Redefining Hygiene for Immune Balance and Microbiome Restoration

Redefining Hygiene for Immune Balance and Microbiome Restoration

Over the last 150 years, the prevalence of allergy, immunosuppression, antibiotic resistance, and infection (especially intestinal) has increased greatly, despite numerous public health measures. Rapid urbanization, modern childbirth and infant care practices, changes in dietary composition and food preparation, widespread antibiotic use, and changes in the ways we interact socially and with the natural environment all contribute to alterations in human immune regulation and microbiome composition. In the past, many well-meaning health interventions have interpreted “hygiene” to mean elimination of microbes. However,a more recent consideration of the available evidence calls for a more targeted approach to hygiene. In practice, this means preserving the immune-modulating value of early and regular exposure to commensal microbes while taking active steps to limit the spread of pathogens.

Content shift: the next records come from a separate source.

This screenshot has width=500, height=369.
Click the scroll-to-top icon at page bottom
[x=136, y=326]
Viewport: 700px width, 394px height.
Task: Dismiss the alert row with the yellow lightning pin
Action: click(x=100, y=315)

The authors state that “humans are ecosystems,” and that our immune systems require constant education about what is happening in our environments—most crucially during early childhood. Immune cells actively seek the training that comes from interaction with diverse microbes and molecules from our diets, the microbiomes of other humans, our pets, and from time spent outdoors. Gaining experience with a broad variety of relatively harmless microbes increases the immune system’s repertoire of organisms and molecular patterns that are tolerated. Of equal importance is that it aids recognition of pathogens that are distinct from previous encounters and that truly threaten health and homeostasis.

For this peer review, a panel of six experts discussed relationships among hygiene-related disease, reduced microbial exposures, microbiome composition, immune regulation and modern lifestyle changes. They developed this consensus paper as the result of their deliberations.

Redefining Hygiene for Immune Balance and Microbiome Restoration

 

CONCLUSION

These six experts in immune-related disease present hygiene and cleanliness as distinct notions—the former concerned with microbial balance rather than elimination. They propose a redefinition of hygiene in regards to human microbiome development and maintenance, with contributions from plant-rich diets, regular social and green space interactions, and a ‘targeted hygiene’ approach to individual and public health measures.